By: Patti Weaver
(Stillwater, Okla.) — A Stillwater man who admitted using unreasonable force on a 5-year-old male relative by hitting him with a military-style canvas belt that left significant bruising has been sentenced to serve one year in the Payne County Jail followed by four years of probation, a court official said.
Matthew Christopher Pullen, 27, was ordered last week to pay $400 restitution, a $960 prosecution fee, a $250 fine, and a $150 victims’ compensation fund assessment, along with providing a DNA sample, the court official said.
Pullen, who had been free on $5,000 bail, reported on June 18 to serve his jail sentence for child abuse, the court official said.
Pullen had been arrested on March 5, 2018, at his rural Stillwater home by Payne County Sheriff’s Deputy David Sloan, court records show.
The boy and his sister were removed from the residence on the order of Payne County Associate District Judge Stephen Kistler and placed in the custody of a couple with Meadows of Hope in Lincoln County, an affidavit said.
The sheriff’s deputy had been called that day to assist a state Department of Human Services worker, who said the boy’s mother saw the spanking and “stated it was bad,” Sloan’s affidavit said.

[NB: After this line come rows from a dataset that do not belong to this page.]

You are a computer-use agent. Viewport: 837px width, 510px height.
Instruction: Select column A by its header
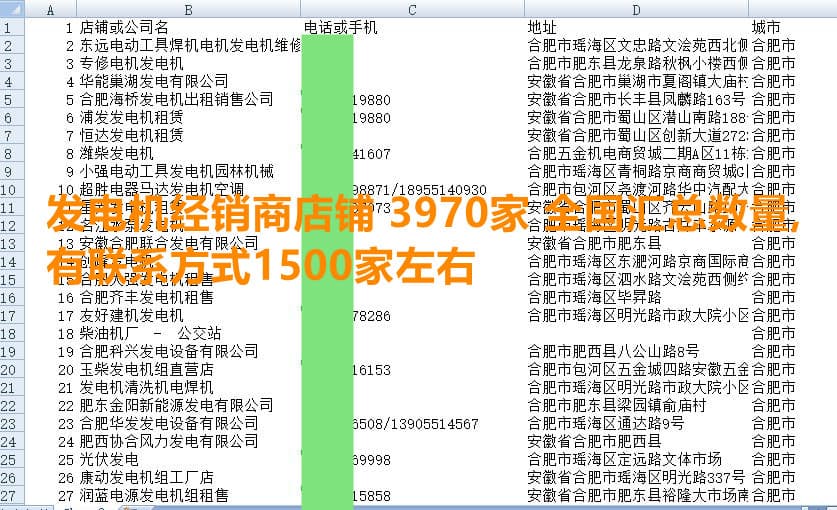(x=51, y=9)
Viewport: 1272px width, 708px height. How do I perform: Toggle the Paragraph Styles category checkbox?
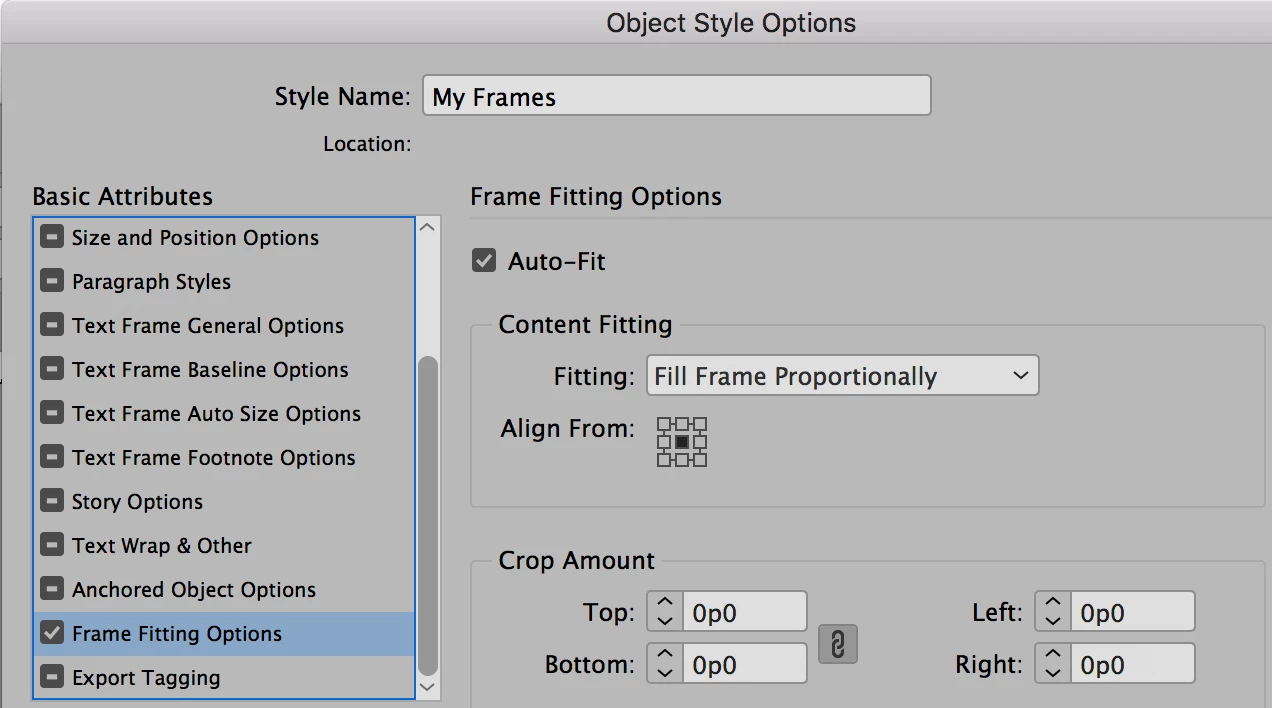[52, 282]
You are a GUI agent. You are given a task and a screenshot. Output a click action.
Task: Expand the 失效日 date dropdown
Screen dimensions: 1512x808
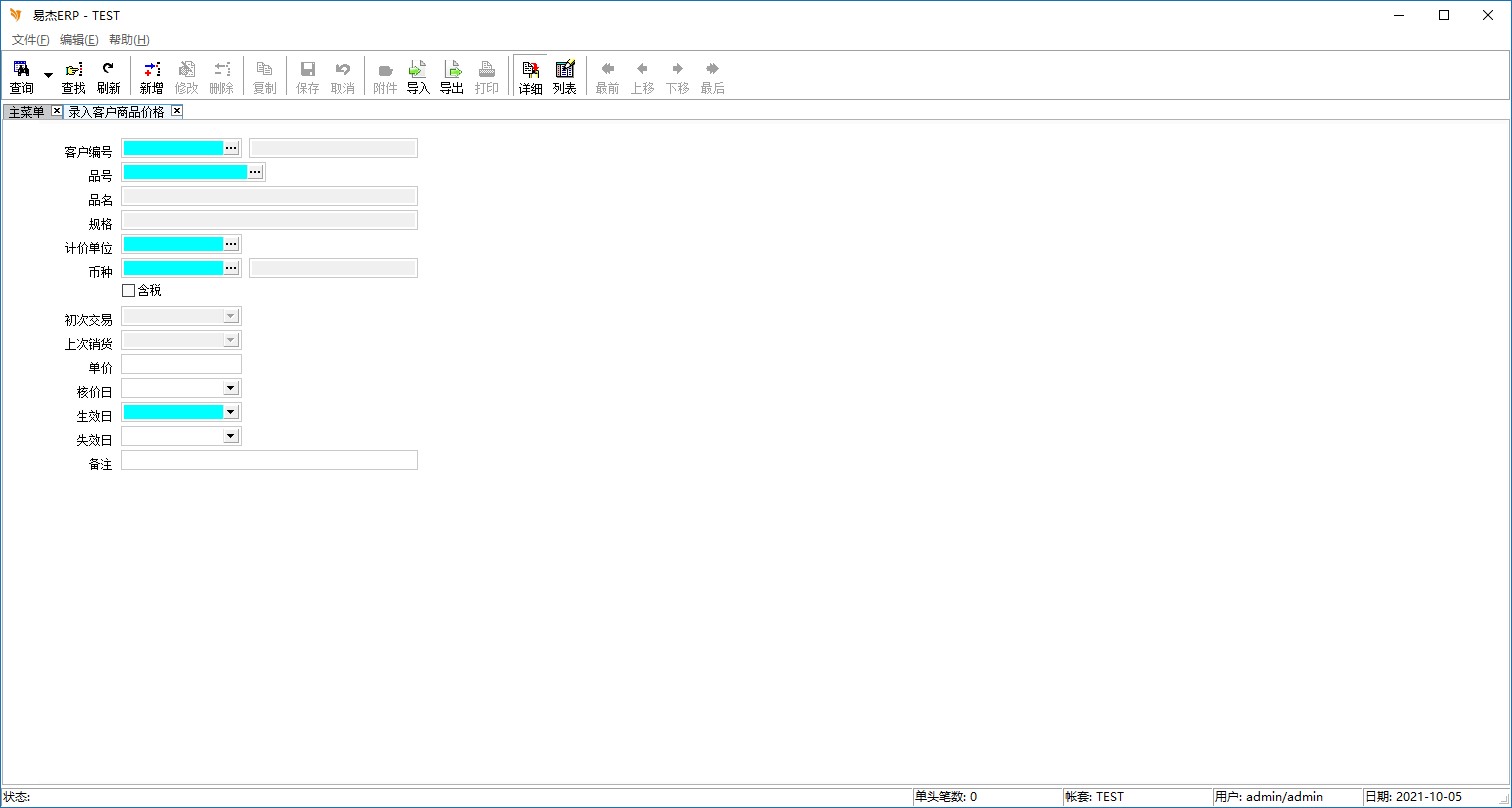(231, 436)
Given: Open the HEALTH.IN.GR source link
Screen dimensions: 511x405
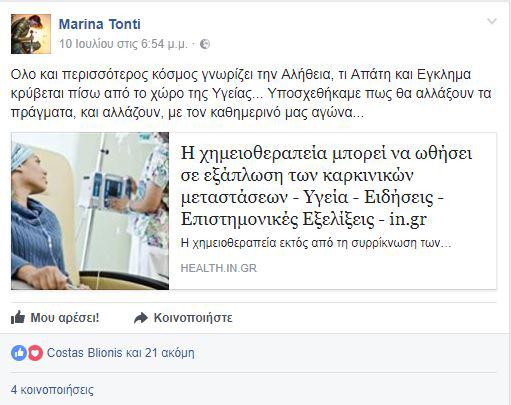Looking at the screenshot, I should [219, 268].
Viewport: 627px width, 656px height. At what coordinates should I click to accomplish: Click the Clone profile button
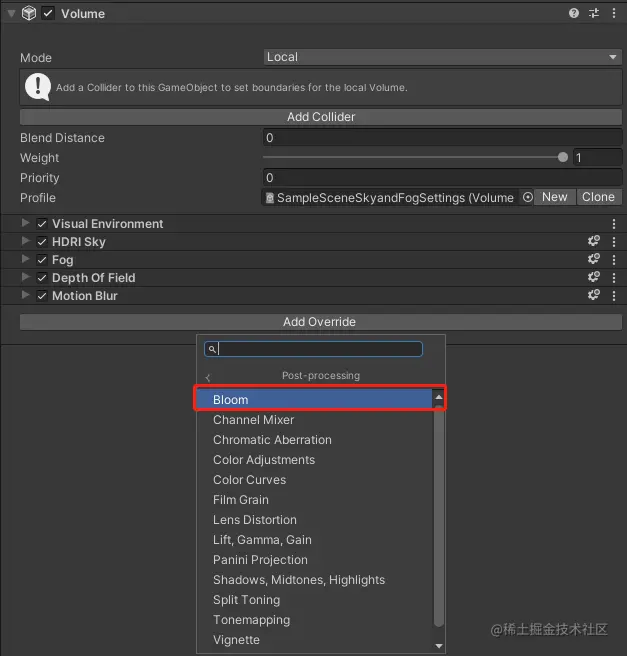point(598,197)
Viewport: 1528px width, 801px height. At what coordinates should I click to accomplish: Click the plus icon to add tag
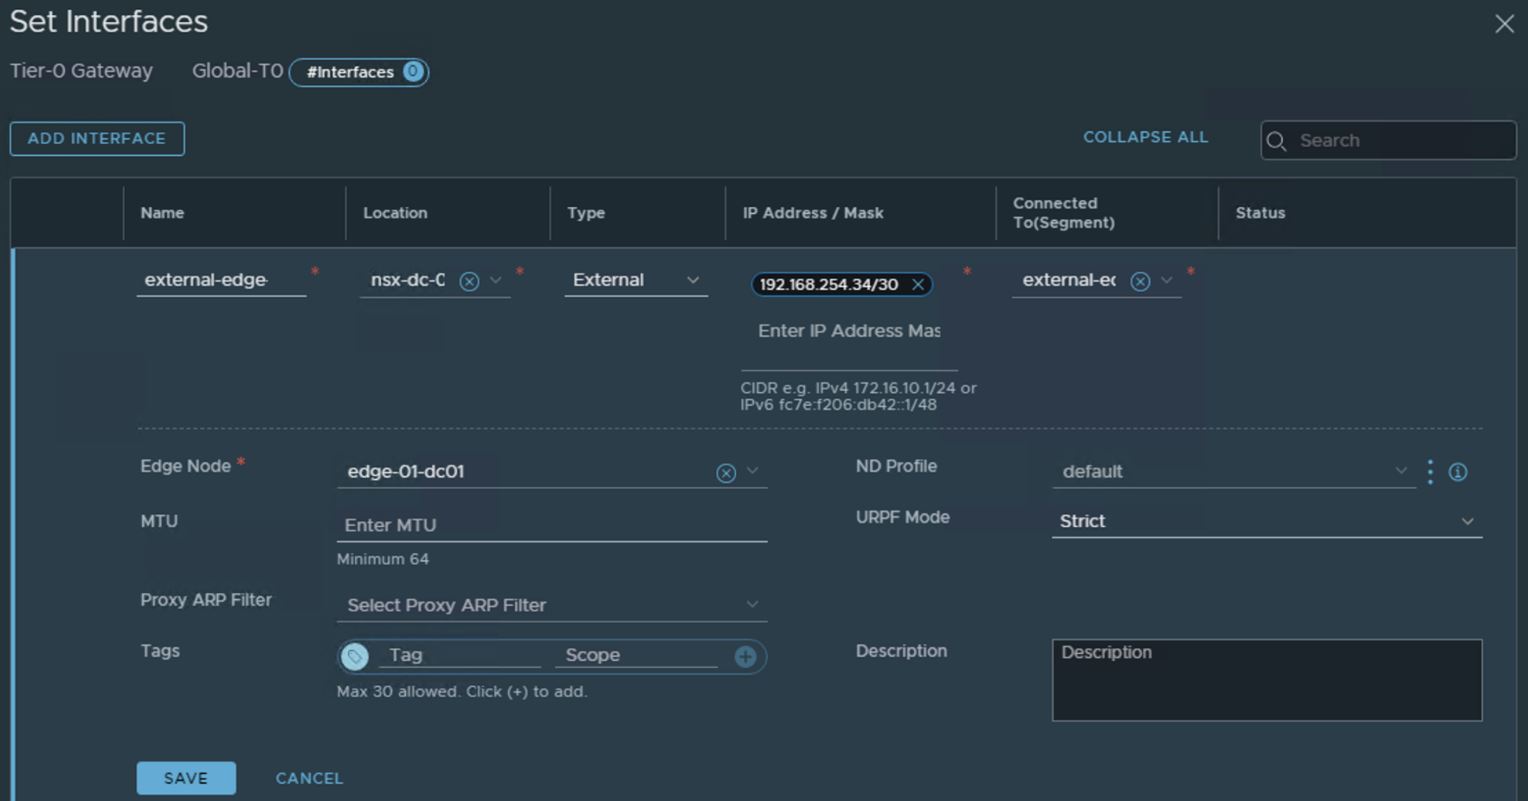pyautogui.click(x=745, y=656)
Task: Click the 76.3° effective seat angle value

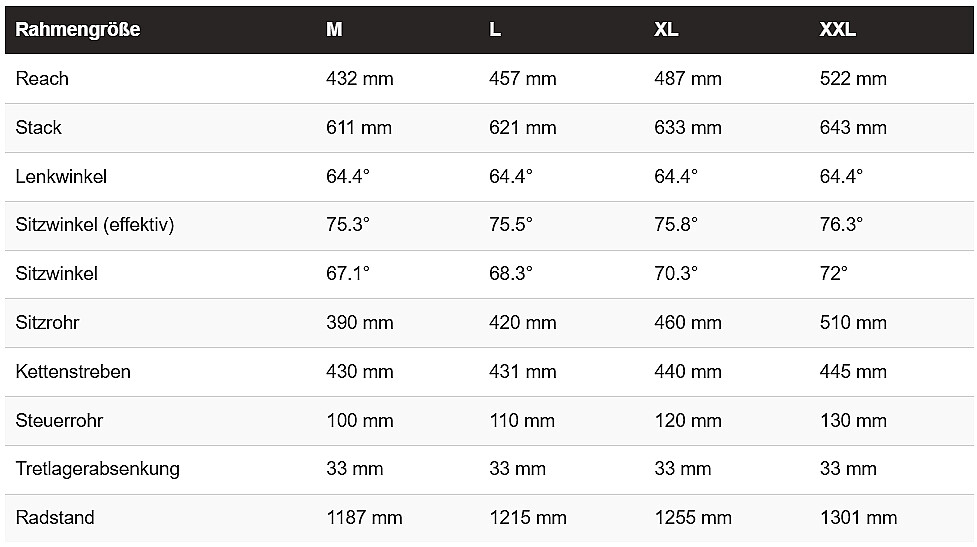Action: [841, 225]
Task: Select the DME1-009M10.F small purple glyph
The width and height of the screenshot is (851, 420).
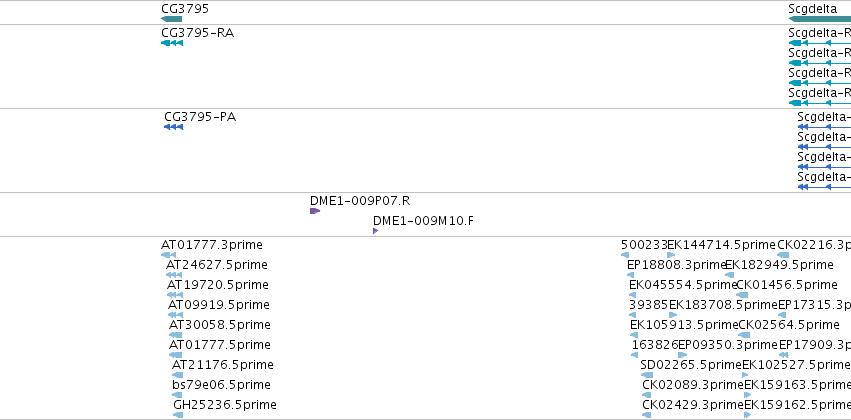Action: [x=375, y=231]
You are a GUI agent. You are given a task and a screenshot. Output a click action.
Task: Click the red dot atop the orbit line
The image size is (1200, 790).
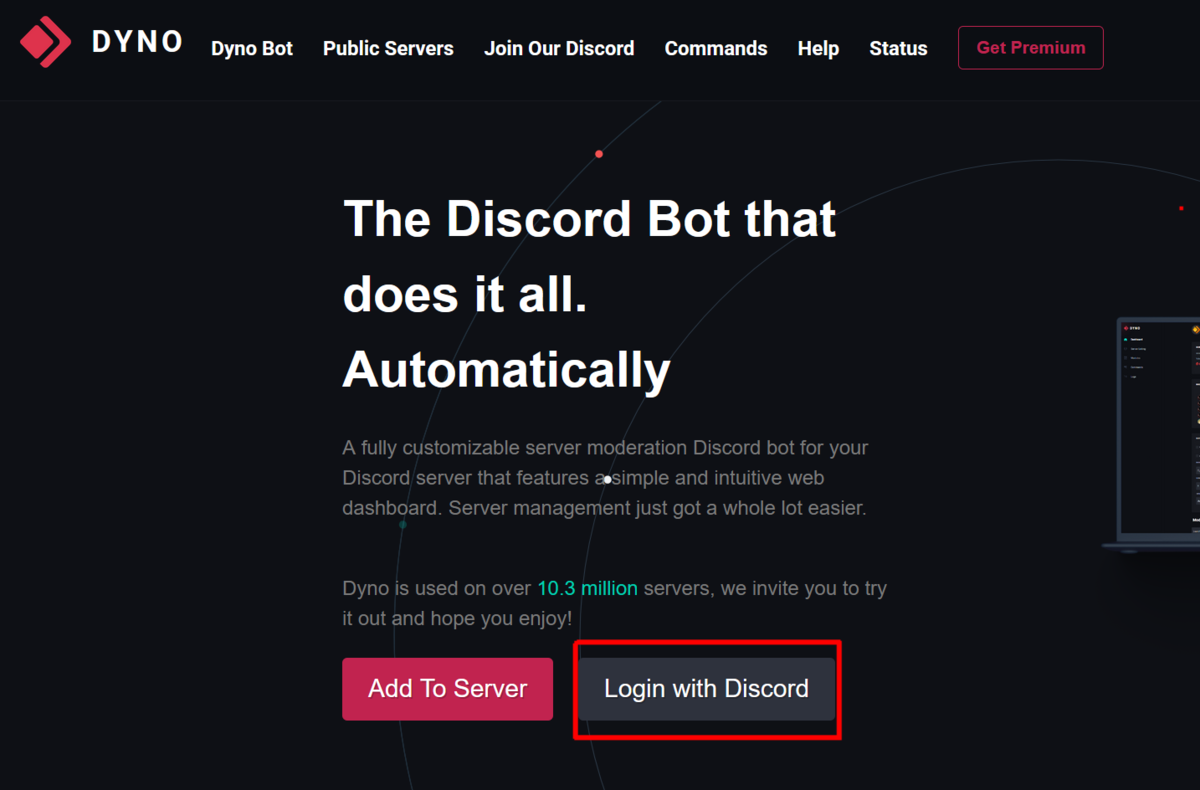coord(599,154)
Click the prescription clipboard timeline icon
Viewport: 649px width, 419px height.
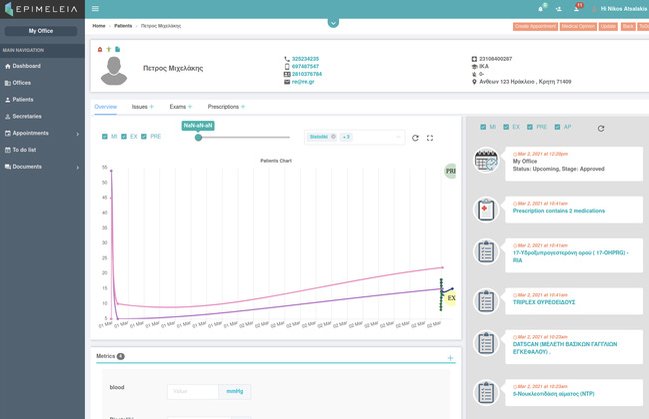[x=487, y=208]
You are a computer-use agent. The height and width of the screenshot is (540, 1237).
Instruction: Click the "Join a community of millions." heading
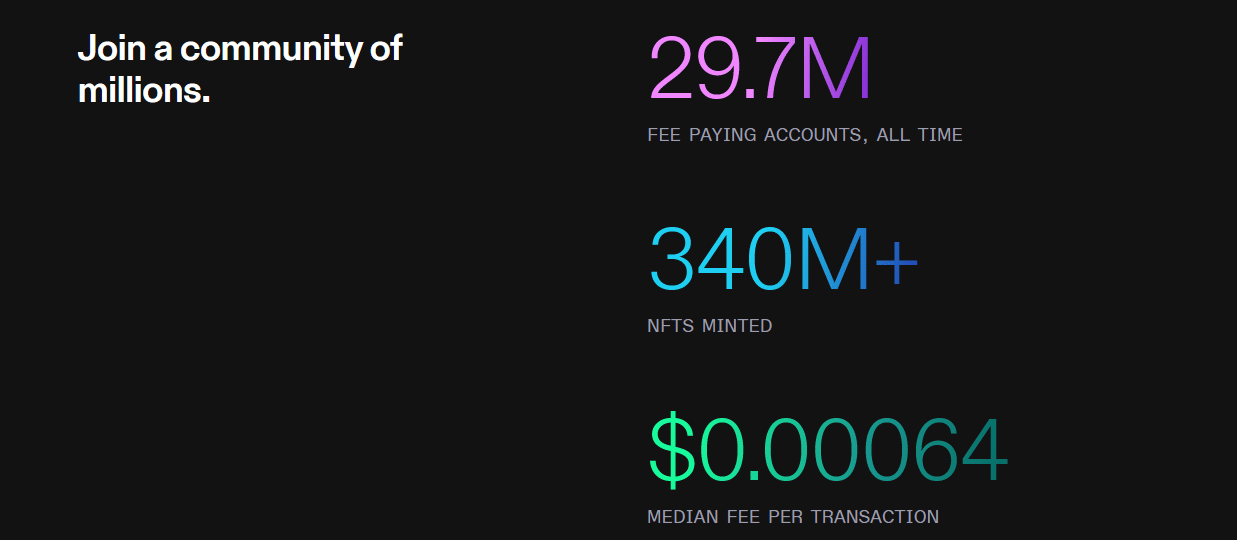click(240, 69)

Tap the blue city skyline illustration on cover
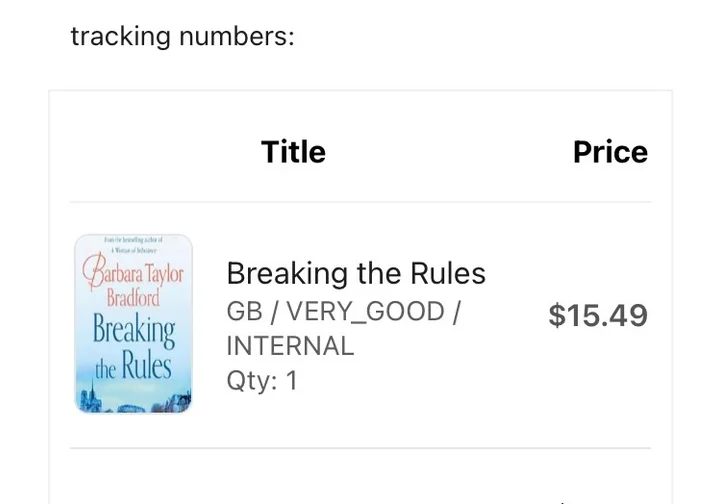pos(133,401)
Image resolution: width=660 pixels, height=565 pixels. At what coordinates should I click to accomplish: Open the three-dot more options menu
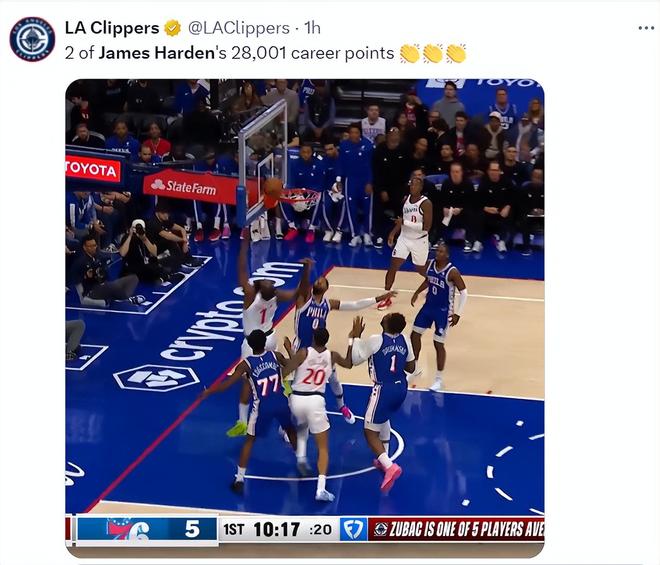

Photos of the boy’s injuries showed “on the front, side and back of (the boy’s) right leg multiple dark-colored bruises. One area of (the boy’s) right leg that was bruised had two bruises that went approximately halfway around the front, outside and back of (the boy’s) leg, the deputy wrote in his affidavit.
“The bruises that I observed in the photos were not consistent with a discipline spanking,” the deputy wrote in his affidavit.
The boy also had a red mark on his chest and light bruising on the front of his left thigh, the affidavit said.
Asked what type of belt he used, “Pullen lifted his sweatshirt and stated ‘this one that I’m wearing,"” a military-style canvas belt, often worn with an Army combat uniform, the affidavit said.
“I informed Pullen I wore a similar-style belt and could not see how he could cause that much bruising unless he was using excessive force,” while hitting the boy, the deputy wrote in his affidavit.